A little later, a tribe allied to the Quraysh broke the truce by attacking a tribe that was in alliance with the Prophet r and massacred them even in the sanctuary at Makkah. Afterwards, afraid of the consequences of their actions, they sent Abu Sufyan to Madinah to ask for the existing treaty to be renewed and, its term prolonged. They hoped that he would arrive before the news of the massacre reached the Prophet r. But a messenger from the injured tribe had been before him and Abu Sufyan failed again.

Conquest of Makkah

Then the Prophet r summoned all the Muslims capable of bearing arms and marched towards Makkah. The Quraysh were overawed. Their cavalry put up a show of defence before the town, but were routed without bloodshed; and the Prophet r entered his native city as conqueror.

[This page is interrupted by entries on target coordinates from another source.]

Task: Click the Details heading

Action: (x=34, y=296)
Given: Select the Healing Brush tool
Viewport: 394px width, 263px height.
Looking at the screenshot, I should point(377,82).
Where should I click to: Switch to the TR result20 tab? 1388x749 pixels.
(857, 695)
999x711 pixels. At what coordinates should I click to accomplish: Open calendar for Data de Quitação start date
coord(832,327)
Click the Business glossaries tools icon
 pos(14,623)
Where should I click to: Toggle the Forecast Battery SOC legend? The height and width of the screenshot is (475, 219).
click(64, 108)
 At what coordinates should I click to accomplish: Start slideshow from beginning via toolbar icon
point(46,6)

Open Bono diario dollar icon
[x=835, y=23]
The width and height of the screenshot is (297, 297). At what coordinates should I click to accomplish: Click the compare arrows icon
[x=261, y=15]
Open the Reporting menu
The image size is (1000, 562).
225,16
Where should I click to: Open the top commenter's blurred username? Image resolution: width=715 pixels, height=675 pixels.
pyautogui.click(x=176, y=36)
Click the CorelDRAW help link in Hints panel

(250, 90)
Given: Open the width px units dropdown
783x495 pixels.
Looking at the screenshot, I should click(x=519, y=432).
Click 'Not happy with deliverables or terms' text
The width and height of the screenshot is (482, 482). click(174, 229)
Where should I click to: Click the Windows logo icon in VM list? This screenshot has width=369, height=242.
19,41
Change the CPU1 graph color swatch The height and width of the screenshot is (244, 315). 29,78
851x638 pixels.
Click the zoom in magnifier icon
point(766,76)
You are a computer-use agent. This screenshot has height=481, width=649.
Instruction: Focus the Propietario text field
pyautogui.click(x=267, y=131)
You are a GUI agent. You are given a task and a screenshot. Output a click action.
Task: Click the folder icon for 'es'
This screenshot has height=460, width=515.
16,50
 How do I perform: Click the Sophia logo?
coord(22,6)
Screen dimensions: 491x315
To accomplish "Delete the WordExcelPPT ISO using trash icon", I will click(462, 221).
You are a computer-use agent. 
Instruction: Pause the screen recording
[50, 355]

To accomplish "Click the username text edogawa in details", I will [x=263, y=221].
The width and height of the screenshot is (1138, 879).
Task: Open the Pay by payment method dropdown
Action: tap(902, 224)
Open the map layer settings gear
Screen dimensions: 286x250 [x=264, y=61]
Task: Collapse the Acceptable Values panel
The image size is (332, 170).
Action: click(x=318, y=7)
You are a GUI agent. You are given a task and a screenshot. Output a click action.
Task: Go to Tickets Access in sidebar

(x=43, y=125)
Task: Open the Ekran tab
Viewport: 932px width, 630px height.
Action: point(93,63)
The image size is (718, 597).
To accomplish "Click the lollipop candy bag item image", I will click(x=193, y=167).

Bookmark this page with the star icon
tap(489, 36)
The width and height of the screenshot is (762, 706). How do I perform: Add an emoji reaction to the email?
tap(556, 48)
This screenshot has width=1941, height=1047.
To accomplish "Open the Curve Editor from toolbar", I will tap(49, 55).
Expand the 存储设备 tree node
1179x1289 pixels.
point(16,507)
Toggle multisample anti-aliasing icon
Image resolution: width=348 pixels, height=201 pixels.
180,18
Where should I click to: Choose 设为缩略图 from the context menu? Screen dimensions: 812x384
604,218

The inhabitants expected vengeance for their past misdeeds, but the Prophet r proclaimed a general amnesty. In their relief and surprise, the whole population of Makkah hastened to swear allegiance. The Prophet r ordered all the idols which were in the sanctuary to be destroyed, saying: “Truth has come; darkness has vanished away;” and the Muslim call to prayer was heard in Makkah.


Battle of Hunain

In the same year there was an angry gathering of pagan tribes eager to regain the Ka’bah. The Prophet r led twelve thousand men against them. At Hunain, in a deep ravine, his troops were ambushed by the enemy and almost put to flight. It was with difficulty that they were rallied to the Prophet r and his bodyguard of faithful comrades who alone stood firm. But the victory, when it came, was complete and the booty enormous, for many of the hostile tribes had brought out with them everything that they possessed.

Conquest of Taif

The tribe of Thaqeef were among the enemy at Hunain. After that victory, their city Taif, was besieged by the Muslims, and finally reduced. The Prophet r appointed a governor of Makkah, and himself returned to Madinah to the boundless joy of the Ansār, who had feared lest, now that he had regained his native city, he might forsake them and make Makkah the capital.

The Tabuk Expedition

In the ninth year of the Hijrah, hearing that an army was again being mustered in Syria, the Prophet r called on all the Muslims to support him in a great campaign. In spite of infirmity, the Prophet r led an army against the Syrian frontier in midsummer. The far distance, the hot season, and the fact that it was harvest time and the prestige of the enemy caused many to excuse themselves and many more to stay behind without excuse. They camped the nights with limited food or drink, sheltering behind their camels; and finally reached the oasis of Tabuk, converting several tribes on the way. Fortunately, the campaign ended peacefully without a fight.

Declaration of Immunity

Although Makkah had been conquered and its people were now Muslims, the official order of the pilgrimage had not been changed; the pagan Arabs performing it in their manner, and the Muslims in their manner. It was only after the pilgrims’ caravan had left Madinah in the ninth year of the Hijrah, when Islam was dominant in North Arabia, that the Declaration of Immunity, as it is called, was revealed. Its purport was that after that year Muslims only were to make the pilgrimage, with the exception being made for some of the idolaters who had an ongoing treaty with the Muslims and had never broken their treaties nor supported anyone against those they had treaties with. Such, then, were to enjoy the privileges of their treaty for the term thereof, but when their treaty had expired they would be as other idolaters. This proclamation marked the end of idol-worship in Arabia.